Suporter Jepang kembali menunjukkan aksi terpuji di ajang Piala Dunia 2026.
Mereka membersihkan sampah di area tribun Stadion AT&T, Arlington, Texas, setelah pertandingan Grup F melawan Belanda berakhir imbang 2-2.
Begitu peluit panjang berbunyi, ribuan pendukung tim Samurai Blue langsung bergerak. Mereka mengeluarkan kantong plastik biru yang sebelumnya digunakan untuk koreografi, lalu memunguti sampah berserakan.
Kantong plastik biru itu awalnya dikibarkan saat momen krusial.
Aksi serempak terjadi ketika Keito Nakamura mencetak gol penyama kedudukan menjadi 1-1, dan kembali menggema saat Daichi Kamada menyundul bola pada menit ke-88 untuk menyamakan skor 2-2.
Meski pertandingan berlangsung dramatis, para suporter tidak melupakan tanggung jawab terhadap kebersihan stadion.

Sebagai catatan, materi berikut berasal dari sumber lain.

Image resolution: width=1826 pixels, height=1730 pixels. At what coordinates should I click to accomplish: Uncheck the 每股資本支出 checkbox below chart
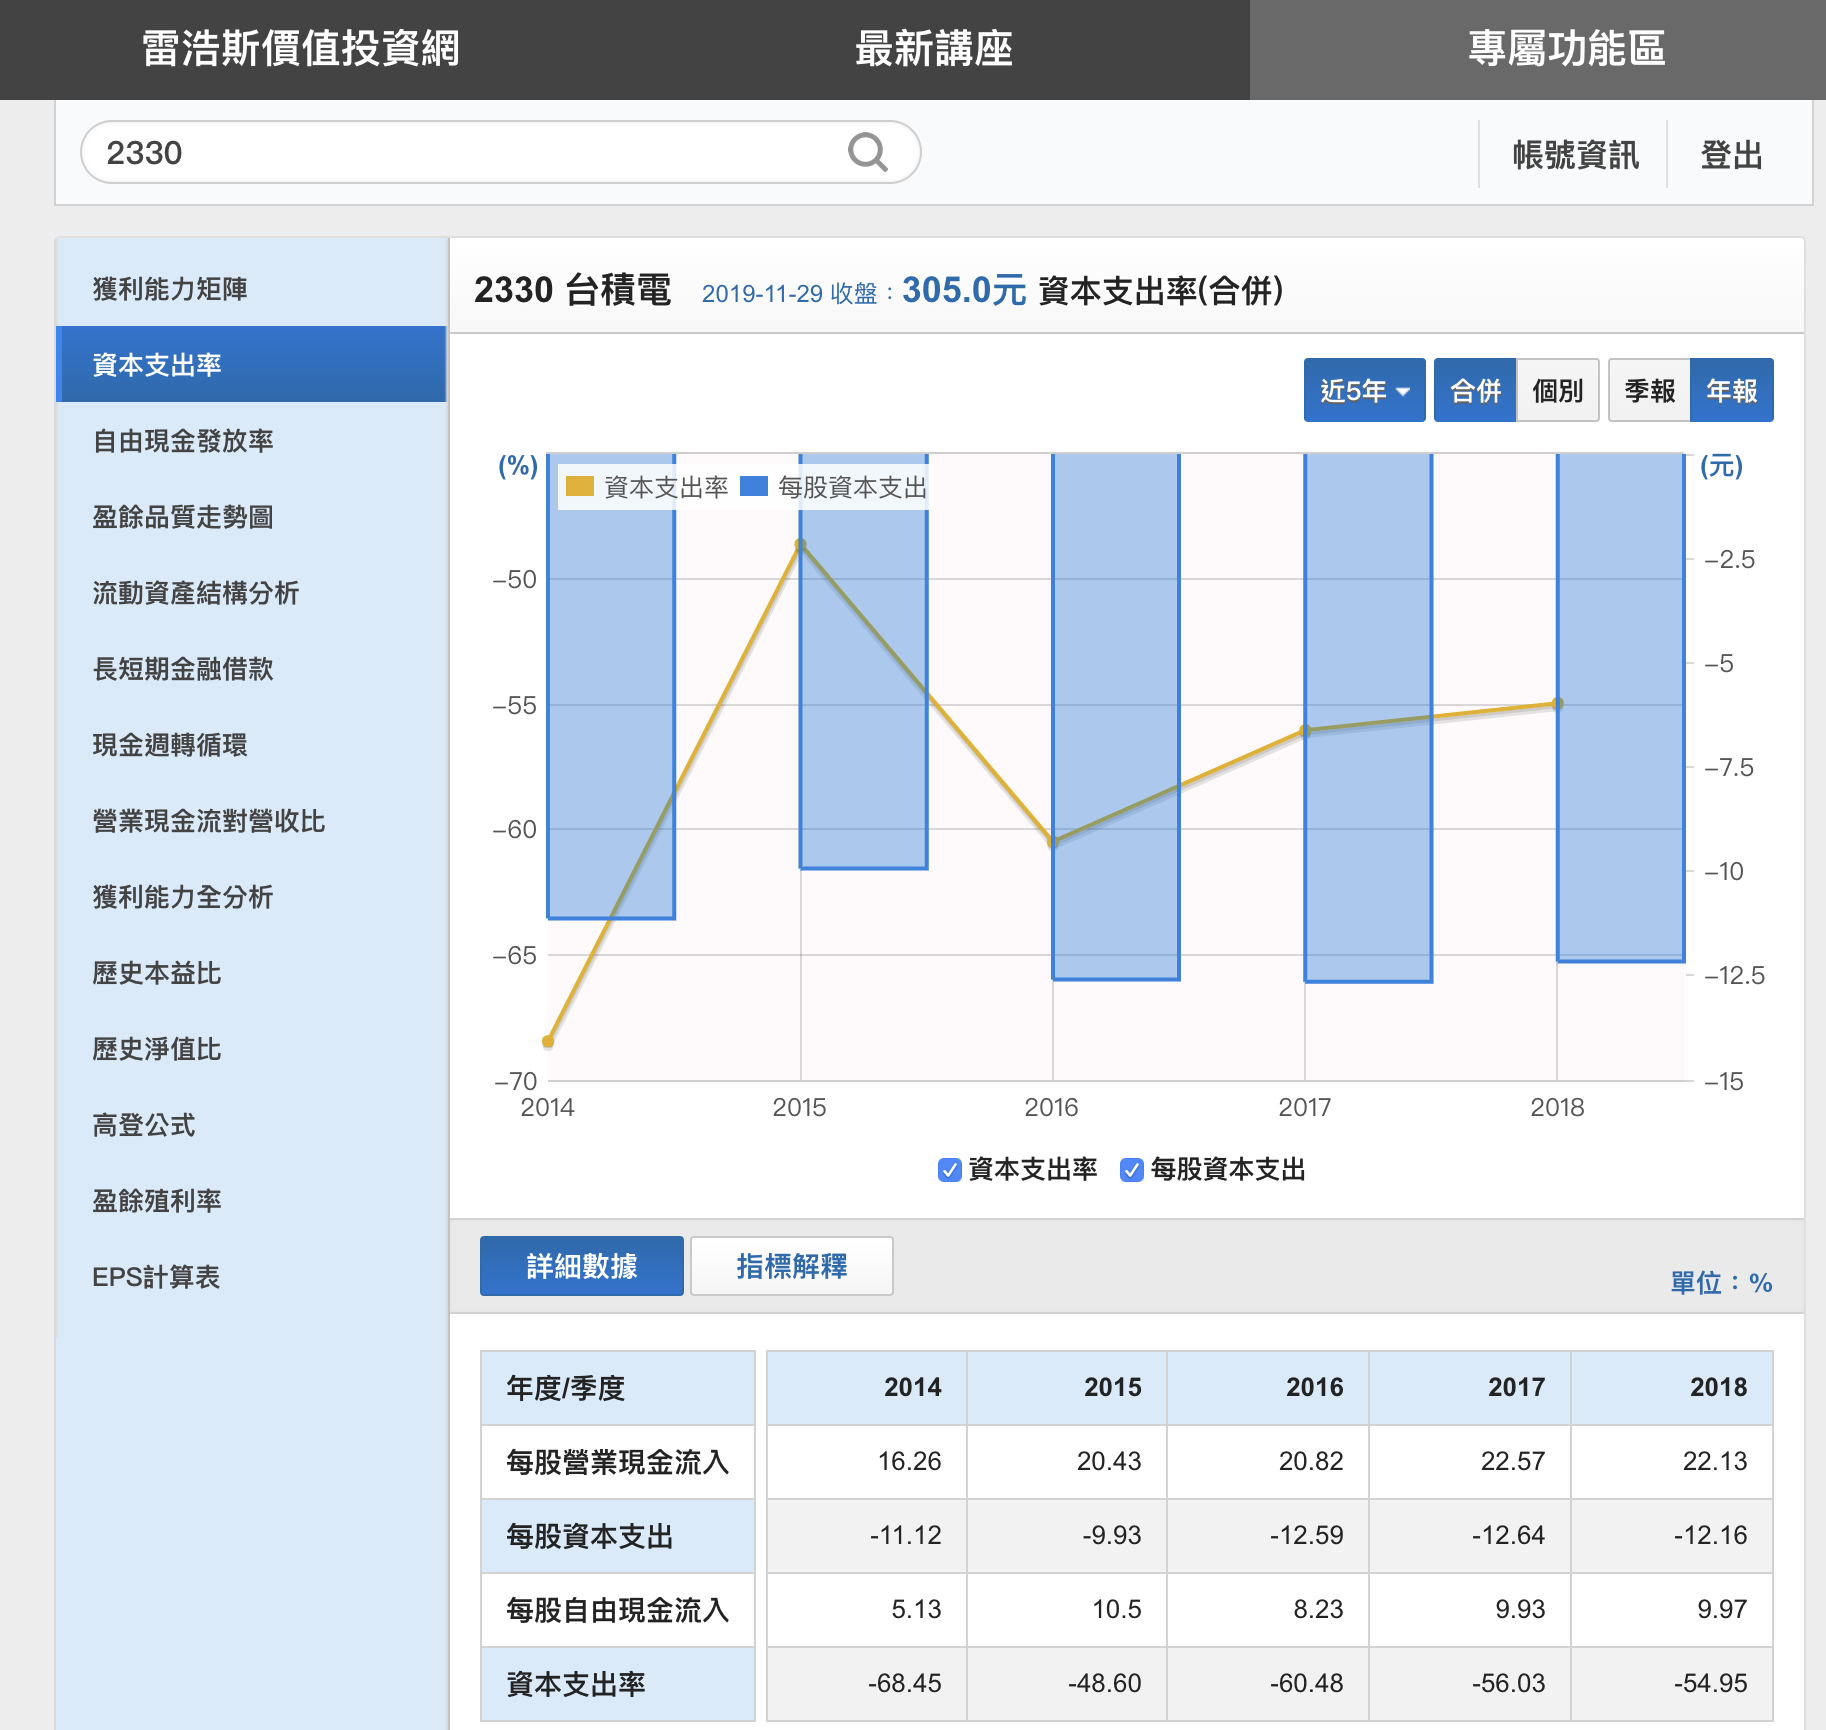coord(1131,1170)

Tradisi ini bukan hal baru bagi pendukung Jepang.
Tradisi Bersih-Bersih Sejak 1998
Dunia internasional pertama kali melihat kebiasaan ini pada Piala Dunia 1998 di Prancis. Sejak itu, suporter Jepang konsisten melakukannya di setiap edisi, termasuk Piala Dunia 2022 di Qatar.

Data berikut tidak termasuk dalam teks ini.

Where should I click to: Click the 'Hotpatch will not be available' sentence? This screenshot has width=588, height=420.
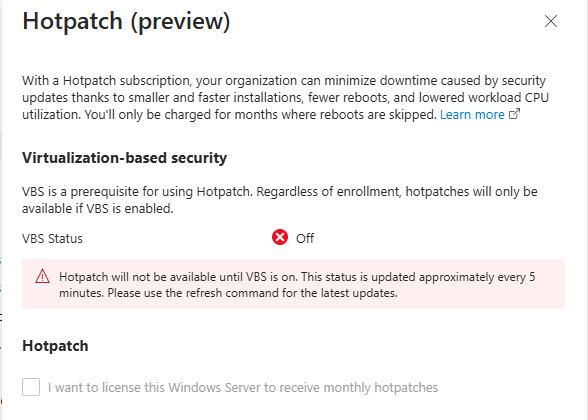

Di Stadion AT&T, markas Dallas Cowboys, aksi ini sangat membantu. Petugas kebersihan biasanya bekerja ekstra setelah laga, namun kini tribun langsung tampak bersih berkat inisiatif para pendukung.
Kebiasaan ini berakar dari budaya Souji di Jepang. Konsep tersebut mengajarkan pentingnya menjaga kebersihan dan tanggung jawab bersama sejak dini.
Bagi suporter Jepang, membersihkan tempat duduk bukan sekadar aksi lingkungan. Ini adalah wujud rasa hormat kepada tuan rumah dan tempat pertandingan.